| TASK DESCRIPTION |
Nothing but the lines from the one containing "The height and width of the screenshot is (800, 800)." to the end of the records that follow should be transcribed, each exactly, with the pictures left out.

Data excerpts
[Start of Attachment]

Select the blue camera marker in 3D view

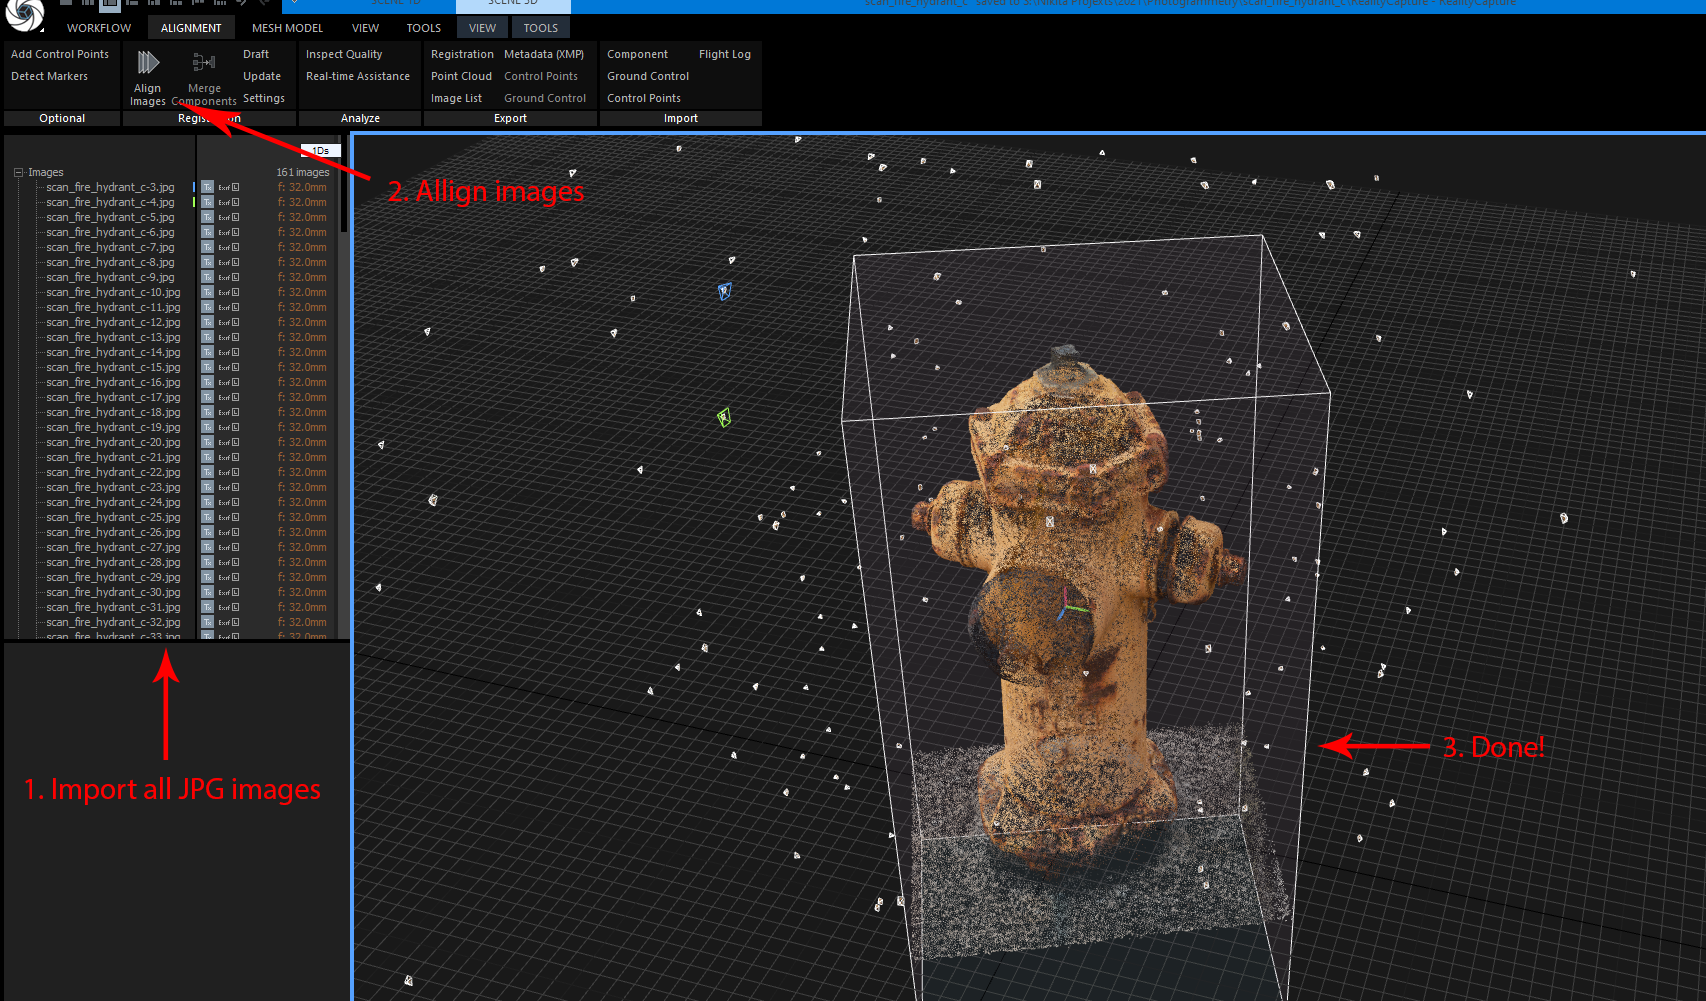(724, 291)
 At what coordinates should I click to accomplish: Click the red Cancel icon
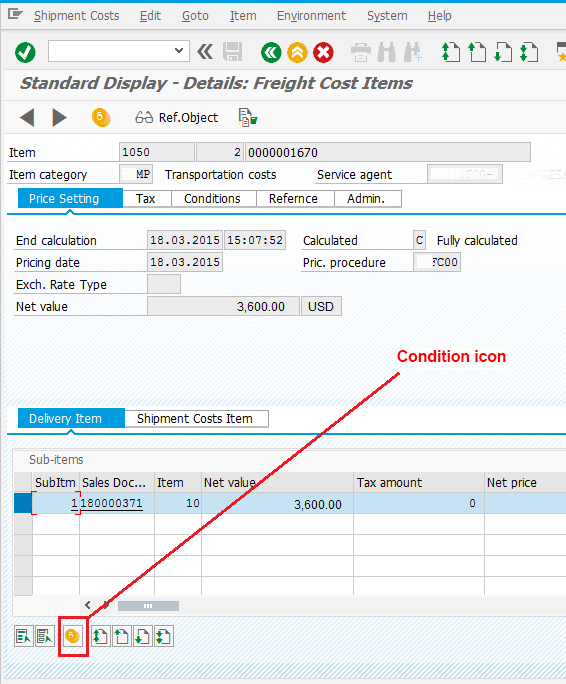[323, 53]

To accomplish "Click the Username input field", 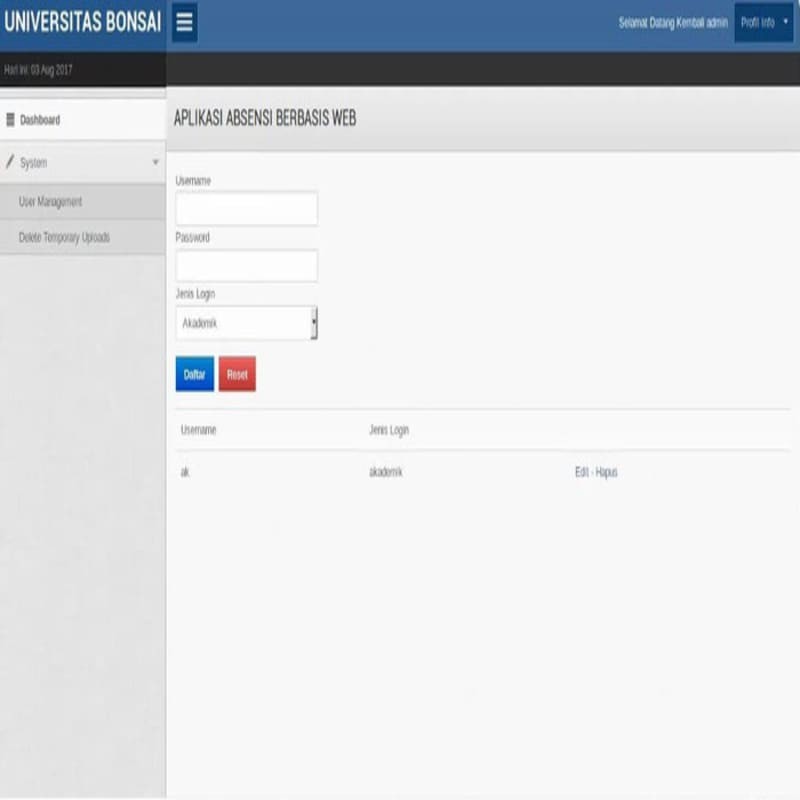I will (247, 208).
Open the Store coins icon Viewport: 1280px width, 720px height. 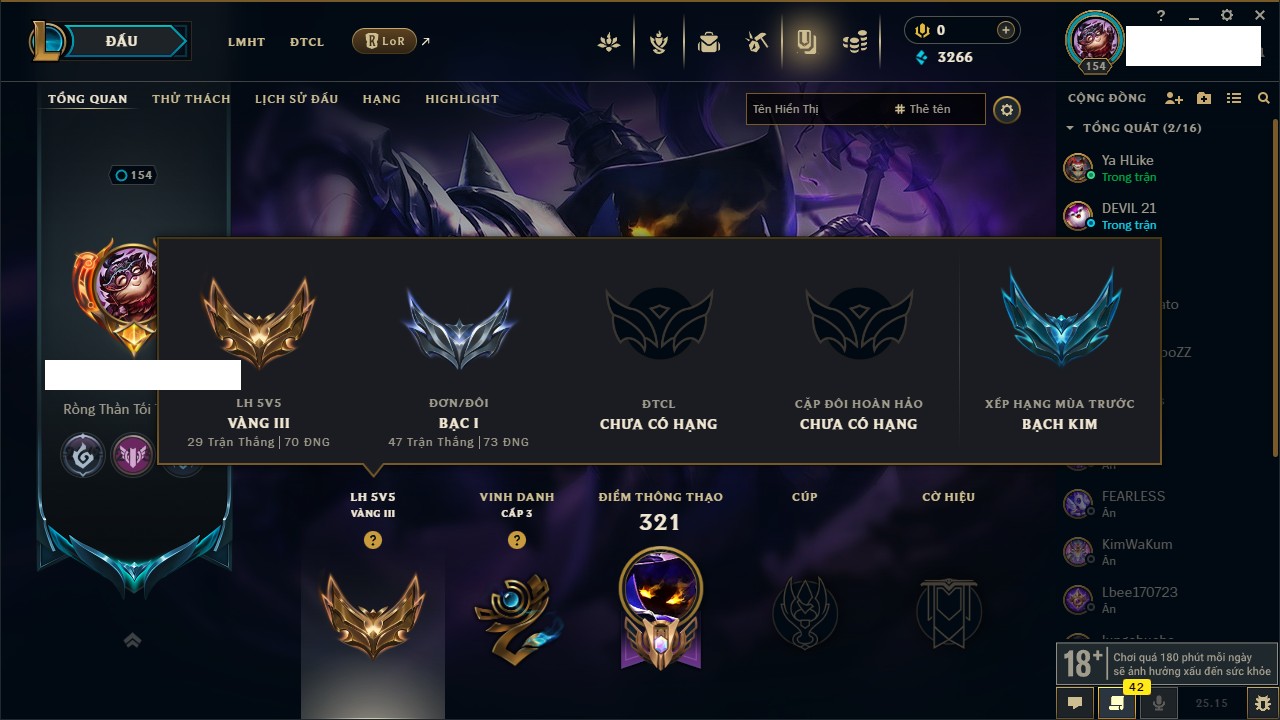(855, 42)
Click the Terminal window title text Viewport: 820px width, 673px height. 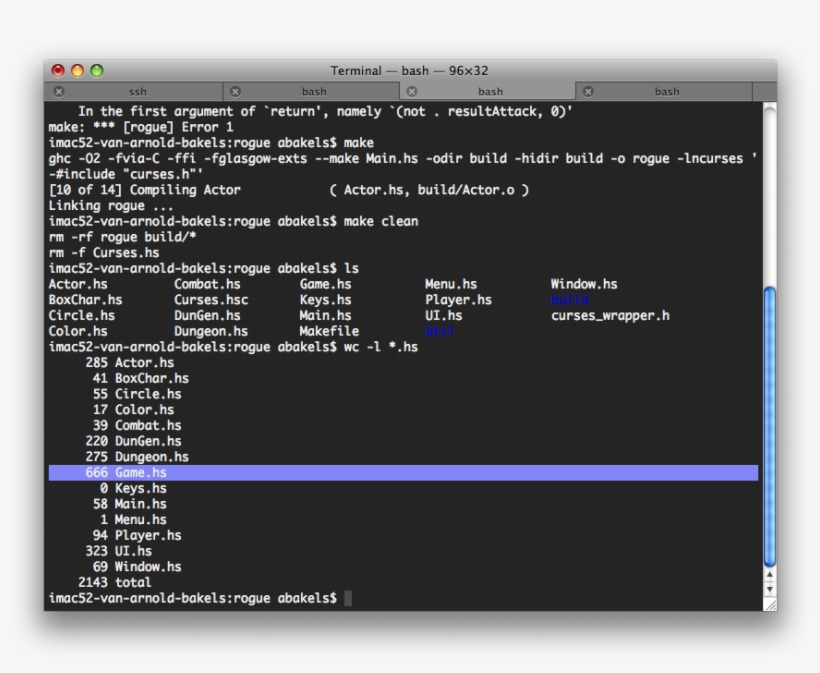(409, 70)
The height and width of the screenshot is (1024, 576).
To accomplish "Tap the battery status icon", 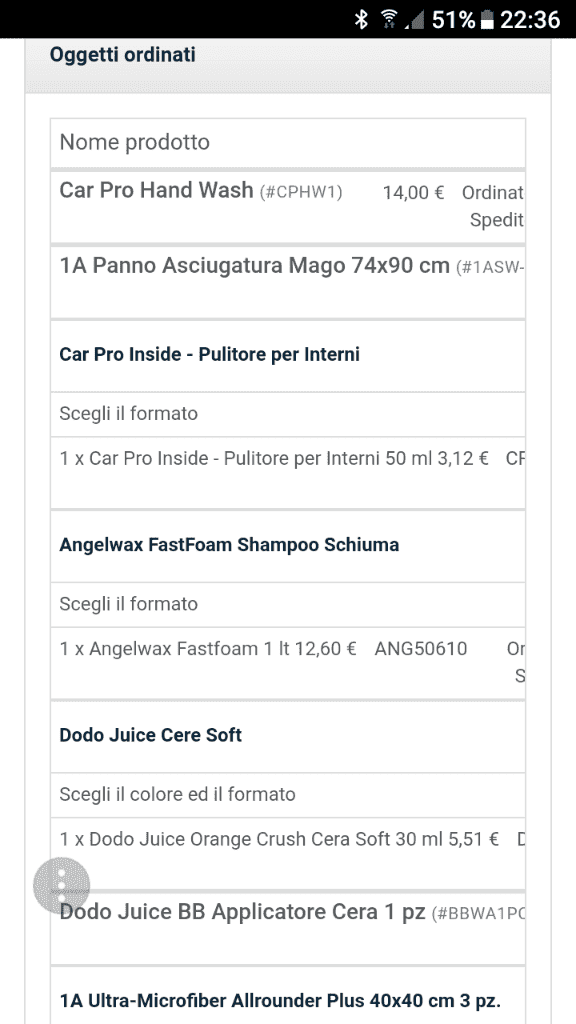I will [x=487, y=20].
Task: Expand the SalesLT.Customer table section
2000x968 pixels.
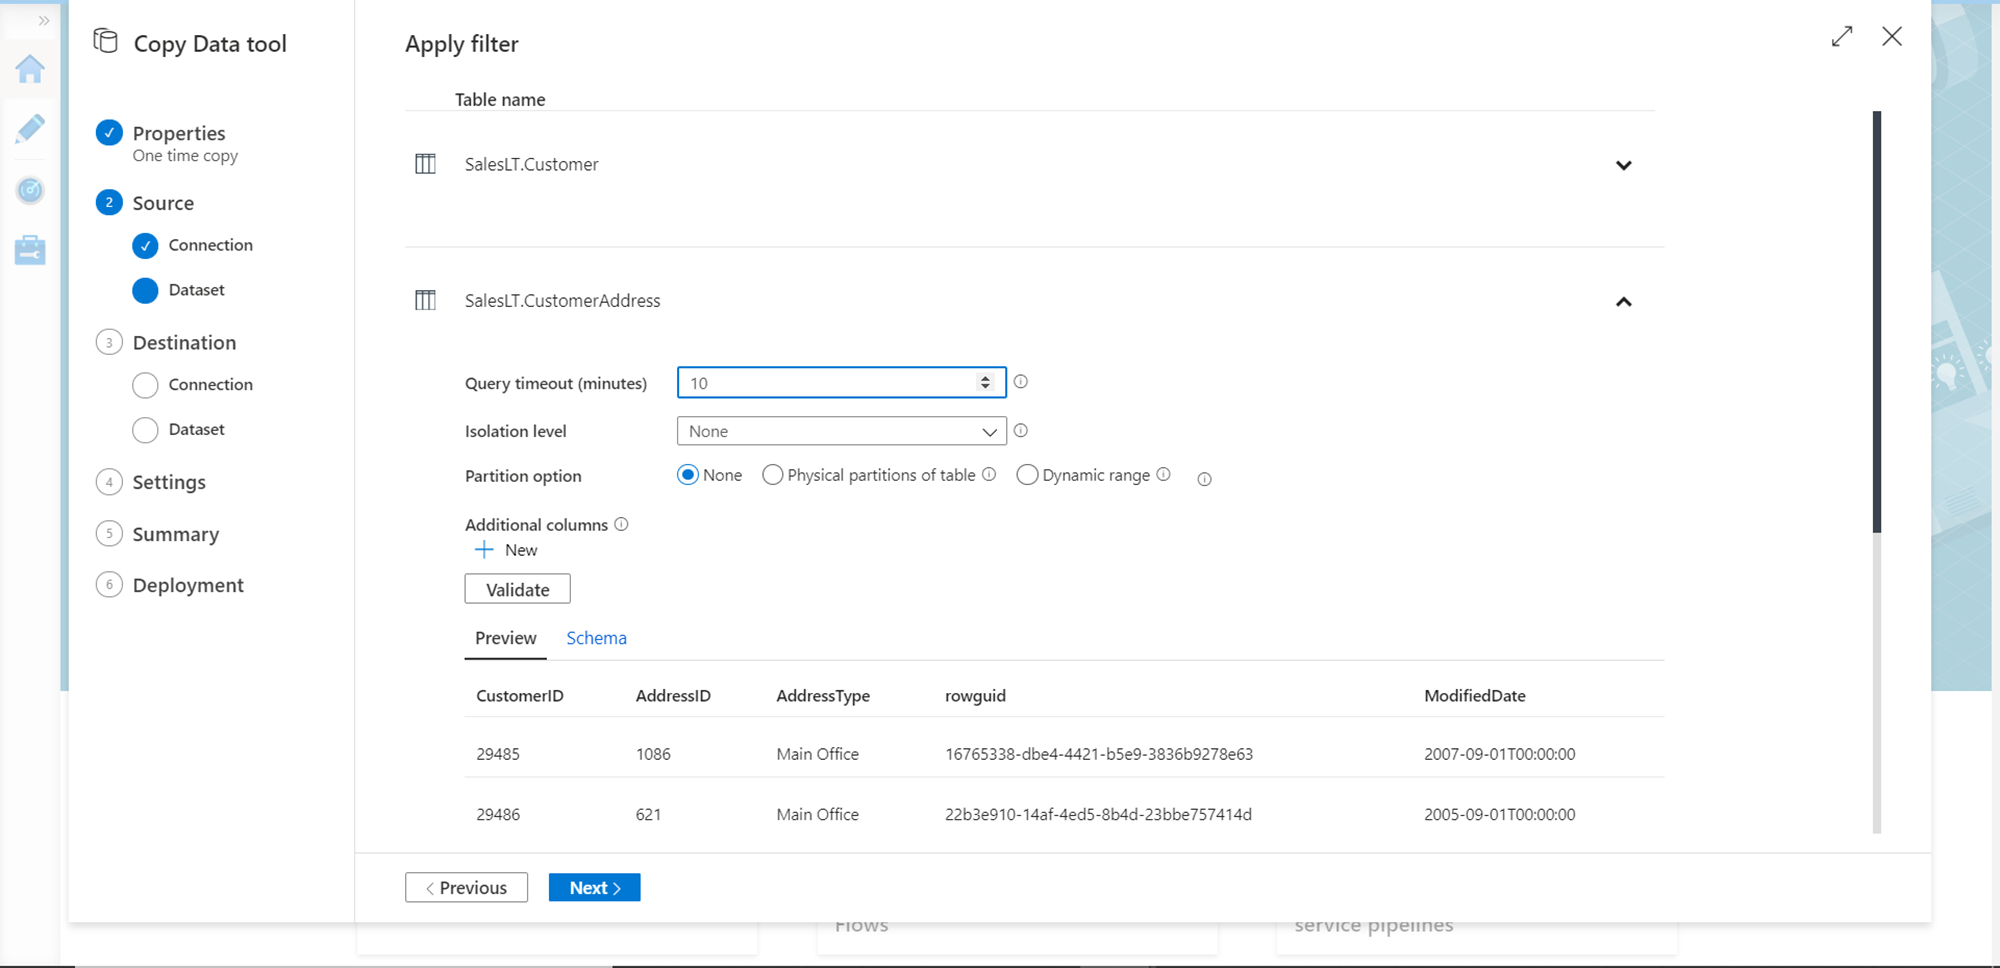Action: pos(1623,165)
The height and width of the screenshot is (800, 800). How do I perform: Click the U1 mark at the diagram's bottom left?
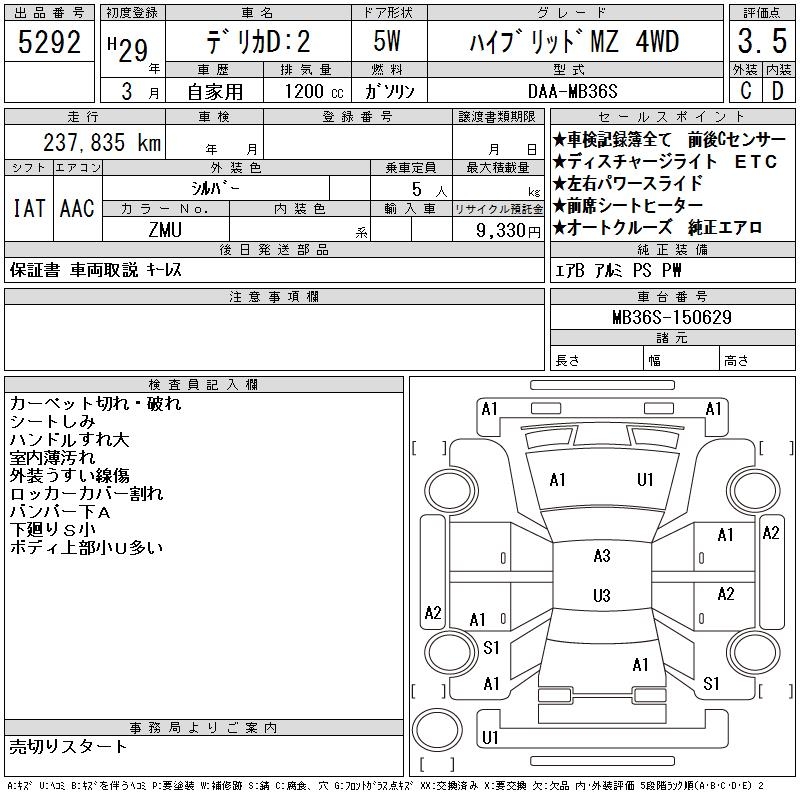490,738
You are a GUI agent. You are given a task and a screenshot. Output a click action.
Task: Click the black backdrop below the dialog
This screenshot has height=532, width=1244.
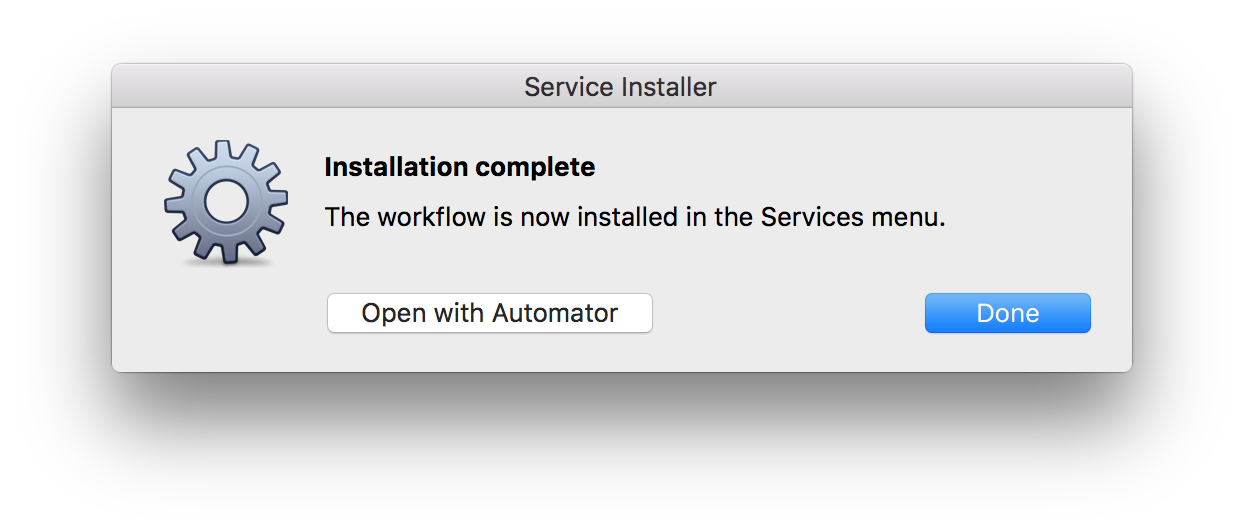(622, 452)
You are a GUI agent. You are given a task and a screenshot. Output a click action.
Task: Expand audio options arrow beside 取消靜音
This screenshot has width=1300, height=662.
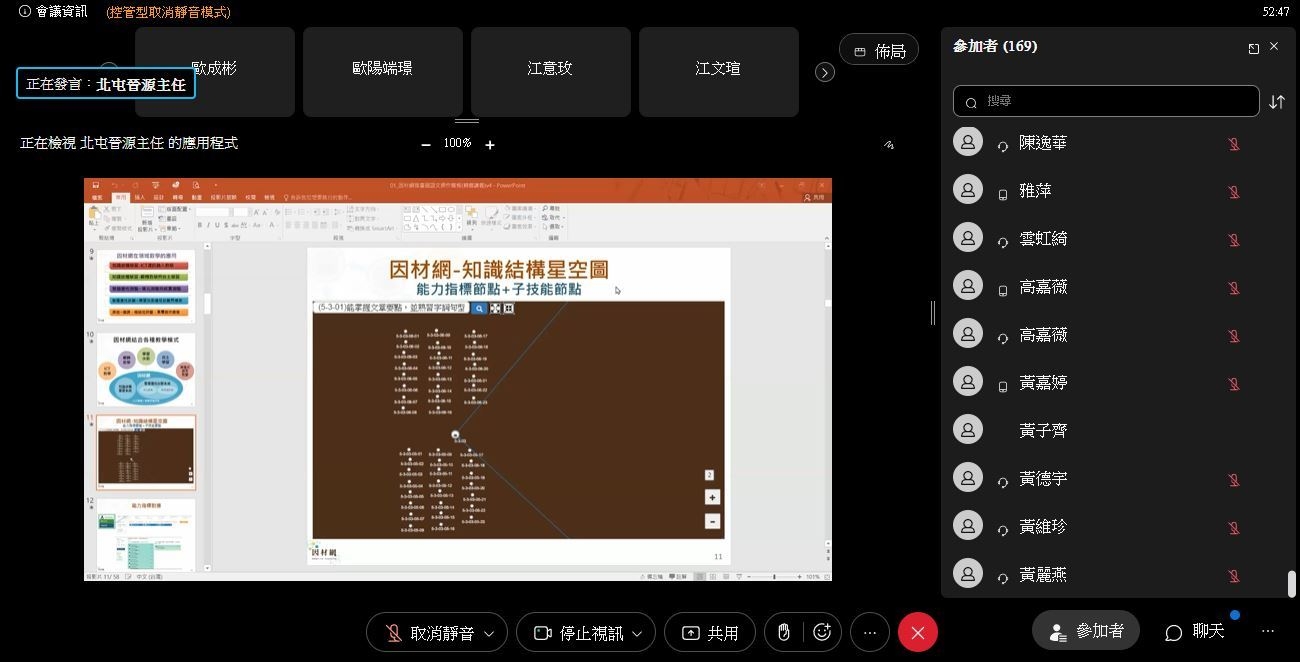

[End of Attachment]

| REPLY |
The height and width of the screenshot is (800, 800). How do I perform: Click the U1 mark at the diagram's bottom left?
490,738
You are a GUI agent. You are given a task and a screenshot. Output a click action.
Task: Click the black backdrop below the dialog
This screenshot has height=532, width=1244.
(622, 452)
You are a GUI agent. You are given a task and a screenshot. Output a click action.
Task: Expand audio options arrow beside 取消靜音
This screenshot has width=1300, height=662.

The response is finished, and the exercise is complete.